> _Given request 1_:
Using the page on senior-level Bloaters, explain in one to three sentences why it counts a "macroservice" as a Bloater.

++++ Extract provided

Skip to content

Bloaters — Senior Level

Focus: "How to architect?" "How to optimize?" — system-scale impact, tooling, CI integration, and large-codebase migration patterns.


Table of Contents

  1. Bloaters at architectural scale
  2. Detection: linters, AST analysis, custom tooling
  3. Architectural cures
  4. Migration patterns for large codebases
  5. CI/CD integration
  6. Metrics that catch Bloaters early
  7. Code-review heuristics
  8. Architectural anti-patterns built on Bloaters
  9. The "rewrite vs. refactor" decision
  10. Review questions

Bloaters at architectural scale

A Long Method is the same smell as a Long Service or a Long Microservice. A Large Class is the same smell as a Monolithic Service. Bloaters scale up — the cures scale up too.

Code-level smell Architectural-level analog
Long Method A microservice that does too many things in one HTTP handler
Large Class A "monolith" microservice (sometimes called a "macroservice")

++++++++
++++ Data for this exercise

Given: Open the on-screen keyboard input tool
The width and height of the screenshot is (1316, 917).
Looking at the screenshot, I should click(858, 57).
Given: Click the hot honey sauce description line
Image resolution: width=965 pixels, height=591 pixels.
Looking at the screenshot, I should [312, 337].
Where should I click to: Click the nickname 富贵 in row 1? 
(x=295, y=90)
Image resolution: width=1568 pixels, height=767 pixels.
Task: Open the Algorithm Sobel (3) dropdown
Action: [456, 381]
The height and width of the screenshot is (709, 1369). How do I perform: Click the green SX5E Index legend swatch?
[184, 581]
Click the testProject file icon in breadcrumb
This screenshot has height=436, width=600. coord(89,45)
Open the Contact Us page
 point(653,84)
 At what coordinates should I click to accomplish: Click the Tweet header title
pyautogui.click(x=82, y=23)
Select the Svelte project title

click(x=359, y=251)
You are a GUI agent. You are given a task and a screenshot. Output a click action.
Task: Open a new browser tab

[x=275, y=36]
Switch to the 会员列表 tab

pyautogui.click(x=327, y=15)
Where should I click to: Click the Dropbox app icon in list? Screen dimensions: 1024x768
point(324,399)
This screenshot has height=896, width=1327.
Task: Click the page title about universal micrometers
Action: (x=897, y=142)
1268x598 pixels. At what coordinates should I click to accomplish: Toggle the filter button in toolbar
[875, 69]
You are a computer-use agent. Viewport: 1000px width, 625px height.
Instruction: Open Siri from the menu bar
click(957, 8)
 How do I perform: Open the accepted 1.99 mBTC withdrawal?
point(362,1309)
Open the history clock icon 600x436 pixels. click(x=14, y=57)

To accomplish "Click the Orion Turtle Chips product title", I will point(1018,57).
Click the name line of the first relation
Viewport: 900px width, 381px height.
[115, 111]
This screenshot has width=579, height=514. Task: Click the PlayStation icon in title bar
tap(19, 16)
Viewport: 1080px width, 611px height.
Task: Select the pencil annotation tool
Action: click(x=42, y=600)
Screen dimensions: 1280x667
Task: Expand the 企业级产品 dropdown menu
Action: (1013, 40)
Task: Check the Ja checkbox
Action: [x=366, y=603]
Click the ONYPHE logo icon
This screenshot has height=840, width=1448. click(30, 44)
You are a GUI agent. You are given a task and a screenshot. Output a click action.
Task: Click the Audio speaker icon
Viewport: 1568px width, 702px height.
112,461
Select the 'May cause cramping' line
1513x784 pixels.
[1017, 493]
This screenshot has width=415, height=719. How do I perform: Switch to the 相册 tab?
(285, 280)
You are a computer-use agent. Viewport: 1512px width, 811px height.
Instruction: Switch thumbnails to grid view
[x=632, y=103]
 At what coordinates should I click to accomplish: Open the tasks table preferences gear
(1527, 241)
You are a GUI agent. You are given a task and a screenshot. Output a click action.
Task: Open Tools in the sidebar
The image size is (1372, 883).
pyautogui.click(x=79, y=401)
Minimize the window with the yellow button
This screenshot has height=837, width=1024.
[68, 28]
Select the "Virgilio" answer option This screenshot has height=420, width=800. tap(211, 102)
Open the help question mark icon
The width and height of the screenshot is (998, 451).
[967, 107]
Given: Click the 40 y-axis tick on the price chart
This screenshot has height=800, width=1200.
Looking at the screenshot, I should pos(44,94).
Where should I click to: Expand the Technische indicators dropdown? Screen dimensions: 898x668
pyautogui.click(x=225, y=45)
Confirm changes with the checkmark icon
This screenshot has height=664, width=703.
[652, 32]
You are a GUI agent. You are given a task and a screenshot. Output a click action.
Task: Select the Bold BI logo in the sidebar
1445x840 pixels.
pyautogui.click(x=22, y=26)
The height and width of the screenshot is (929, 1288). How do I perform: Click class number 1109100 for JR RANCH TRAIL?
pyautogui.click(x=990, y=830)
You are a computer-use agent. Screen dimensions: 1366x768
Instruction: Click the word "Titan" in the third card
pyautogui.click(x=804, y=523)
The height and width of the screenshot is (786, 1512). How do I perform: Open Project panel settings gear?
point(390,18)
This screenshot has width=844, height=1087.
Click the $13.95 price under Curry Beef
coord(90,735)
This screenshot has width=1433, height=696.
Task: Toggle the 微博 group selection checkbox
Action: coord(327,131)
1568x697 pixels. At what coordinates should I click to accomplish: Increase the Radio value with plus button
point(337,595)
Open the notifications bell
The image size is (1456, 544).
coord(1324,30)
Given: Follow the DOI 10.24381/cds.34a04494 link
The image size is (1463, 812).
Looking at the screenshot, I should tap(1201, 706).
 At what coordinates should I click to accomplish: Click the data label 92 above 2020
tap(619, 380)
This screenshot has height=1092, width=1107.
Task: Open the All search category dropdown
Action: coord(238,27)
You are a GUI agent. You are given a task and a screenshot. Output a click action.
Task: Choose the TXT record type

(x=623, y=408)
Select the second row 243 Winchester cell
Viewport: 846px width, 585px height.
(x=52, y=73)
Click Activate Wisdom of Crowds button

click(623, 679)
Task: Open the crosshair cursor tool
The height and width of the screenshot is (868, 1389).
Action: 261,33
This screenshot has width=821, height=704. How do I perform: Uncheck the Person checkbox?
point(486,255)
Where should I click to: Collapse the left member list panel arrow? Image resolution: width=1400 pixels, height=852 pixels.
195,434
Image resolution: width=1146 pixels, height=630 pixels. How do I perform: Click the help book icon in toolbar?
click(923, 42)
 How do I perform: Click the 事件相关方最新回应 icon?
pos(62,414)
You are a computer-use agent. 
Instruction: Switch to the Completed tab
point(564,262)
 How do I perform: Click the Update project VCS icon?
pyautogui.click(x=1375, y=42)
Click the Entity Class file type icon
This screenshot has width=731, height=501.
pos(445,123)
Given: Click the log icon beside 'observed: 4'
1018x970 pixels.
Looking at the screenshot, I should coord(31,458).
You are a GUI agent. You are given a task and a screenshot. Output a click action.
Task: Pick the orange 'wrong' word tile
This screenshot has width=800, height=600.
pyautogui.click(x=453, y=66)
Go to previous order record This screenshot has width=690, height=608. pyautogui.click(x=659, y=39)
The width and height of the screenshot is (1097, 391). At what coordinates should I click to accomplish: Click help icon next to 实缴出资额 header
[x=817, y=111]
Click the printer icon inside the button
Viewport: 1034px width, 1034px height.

++++++++

> _Given request 2_:
Echo the rows from the line with "The height and width of the screenshot is (786, 1512)." up to and including the line with "Action: coord(327,131)".

> _Finished answer 1_:
The page holds that Bloaters scale up from code to architecture, so a Large Class is the same smell as a Monolithic Service. Its table lists a "monolith" microservice, sometimes called a "macroservice," as the architectural analog of a Large Class.

> _Finished answer 2_:
The height and width of the screenshot is (786, 1512). How do I perform: Open Project panel settings gear?
point(390,18)
This screenshot has width=844, height=1087.
Click the $13.95 price under Curry Beef
coord(90,735)
This screenshot has width=1433, height=696.
Task: Toggle the 微博 group selection checkbox
Action: coord(327,131)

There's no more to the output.